**SUPPLIED RECORDS**
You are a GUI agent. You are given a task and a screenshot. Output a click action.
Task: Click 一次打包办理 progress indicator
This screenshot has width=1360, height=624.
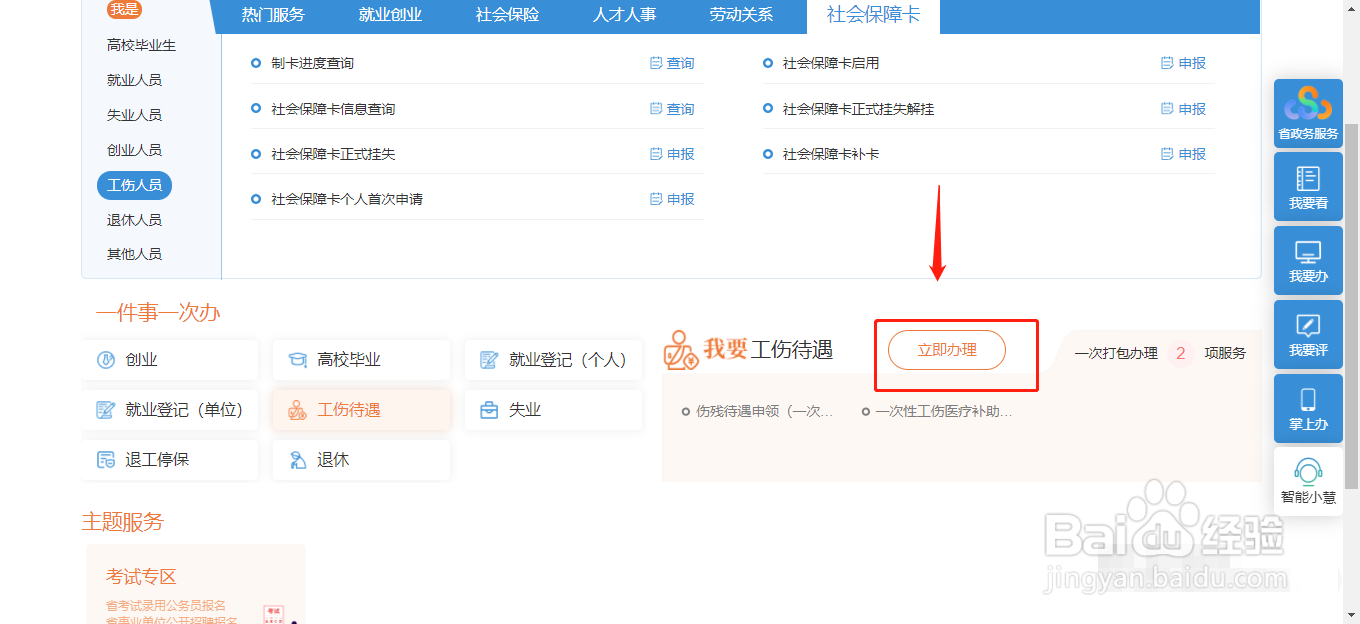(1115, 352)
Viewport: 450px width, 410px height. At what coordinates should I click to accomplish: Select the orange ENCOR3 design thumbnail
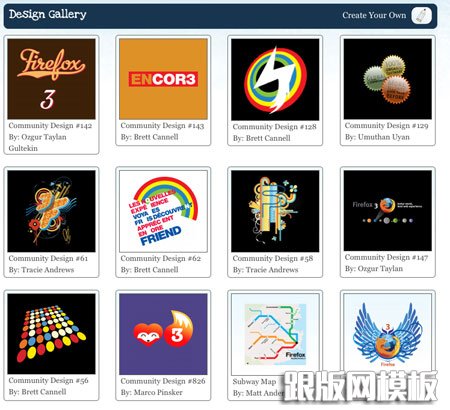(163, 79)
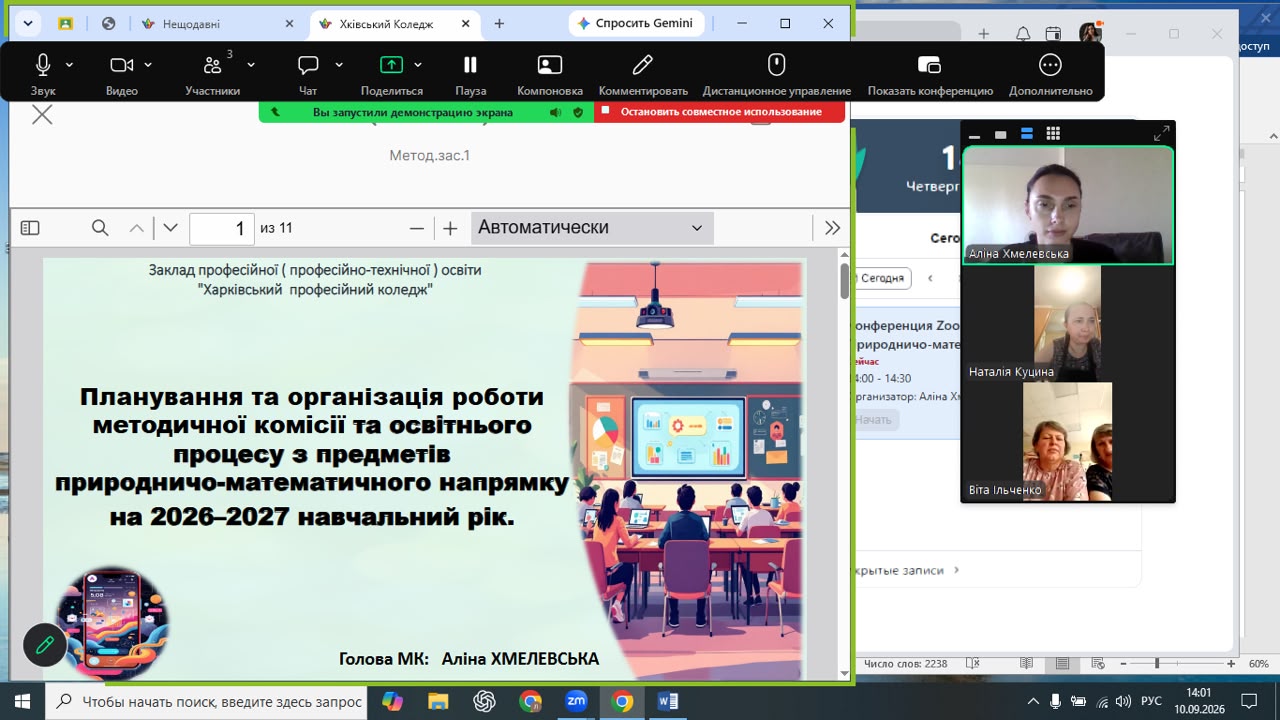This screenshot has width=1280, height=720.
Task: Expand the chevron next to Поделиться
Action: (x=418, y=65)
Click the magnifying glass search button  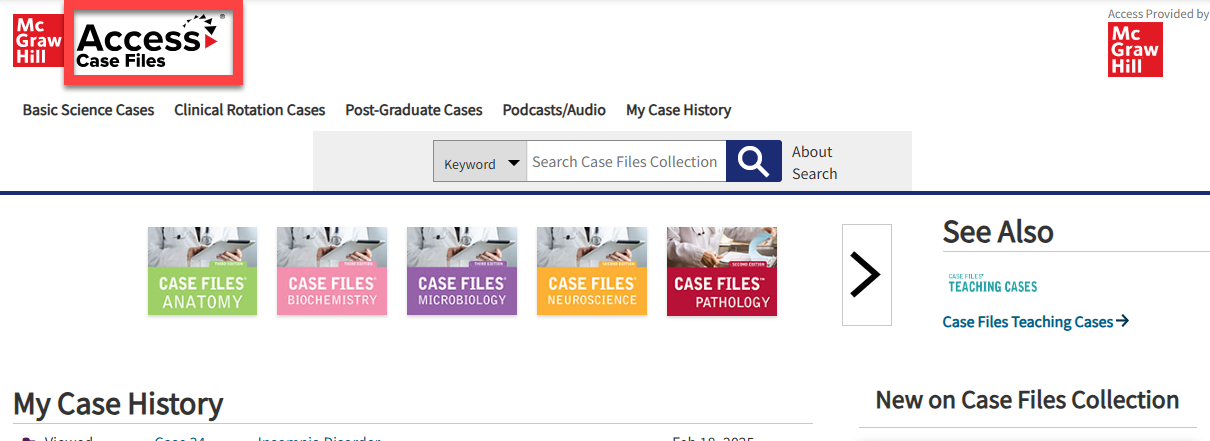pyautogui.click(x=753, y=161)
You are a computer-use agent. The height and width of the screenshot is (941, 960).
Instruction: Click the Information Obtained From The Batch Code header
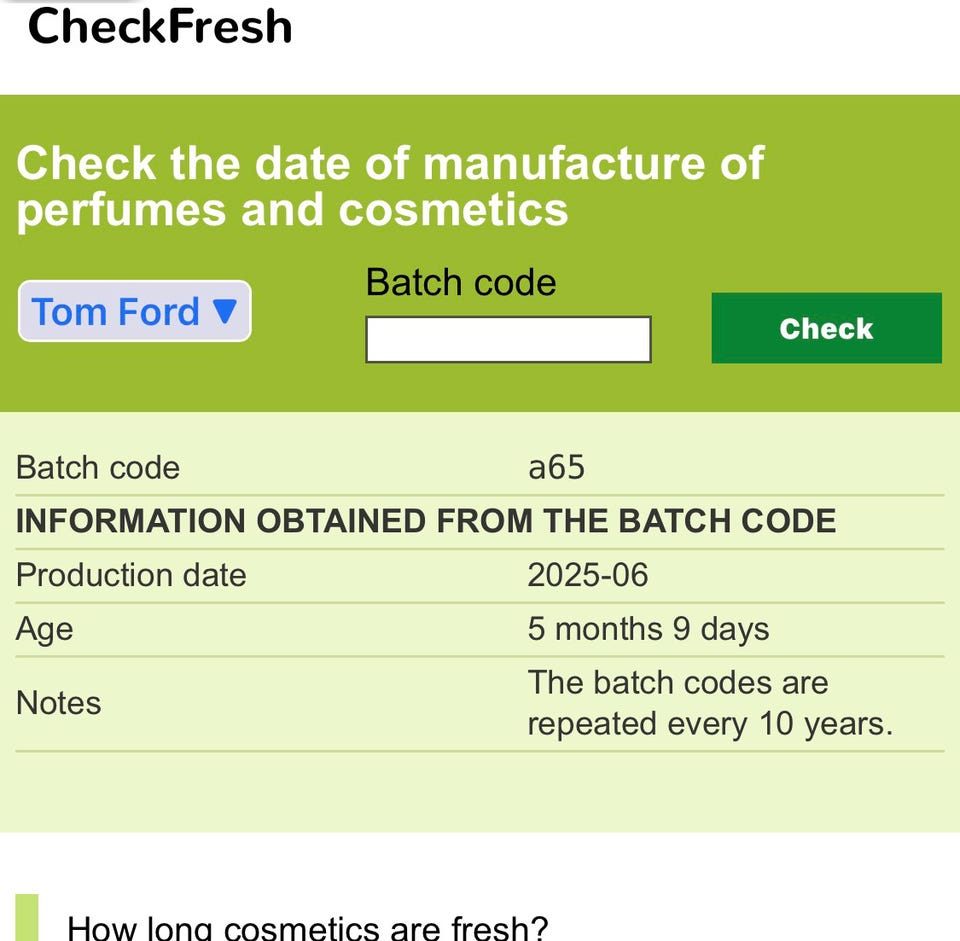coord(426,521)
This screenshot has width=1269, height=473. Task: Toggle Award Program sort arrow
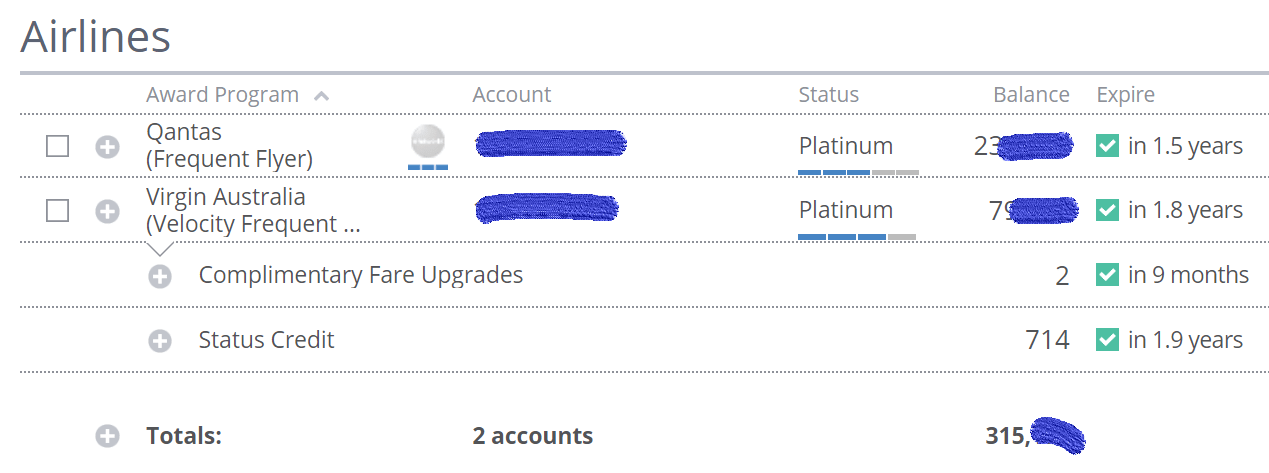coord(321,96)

==

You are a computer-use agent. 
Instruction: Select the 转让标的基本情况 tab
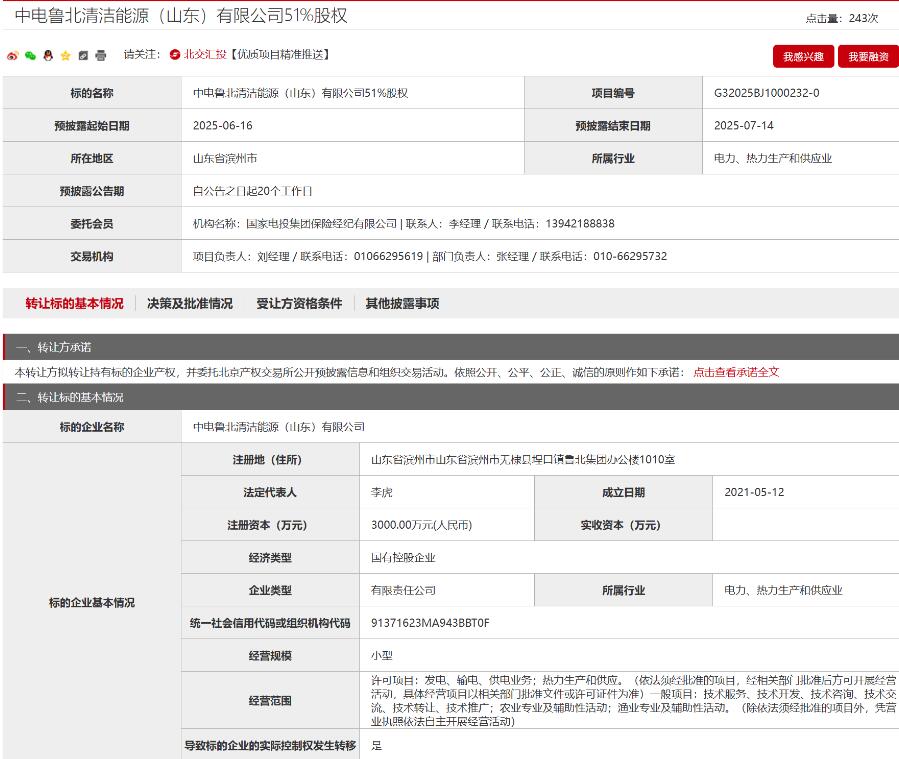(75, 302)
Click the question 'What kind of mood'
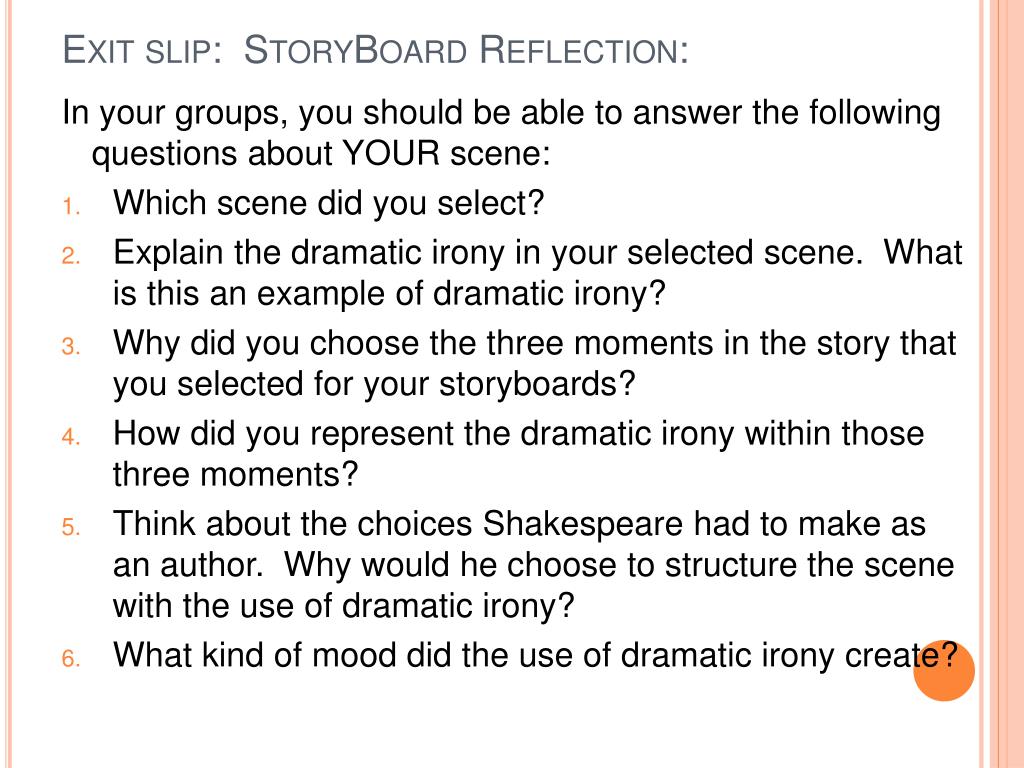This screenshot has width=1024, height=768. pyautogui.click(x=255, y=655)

**EXERCISE DIRECTIONS**
For the word "computer", please count the lines in the data where it appears and respond with the number only.

**SOLUTION FOR THIS PROBLEM**
2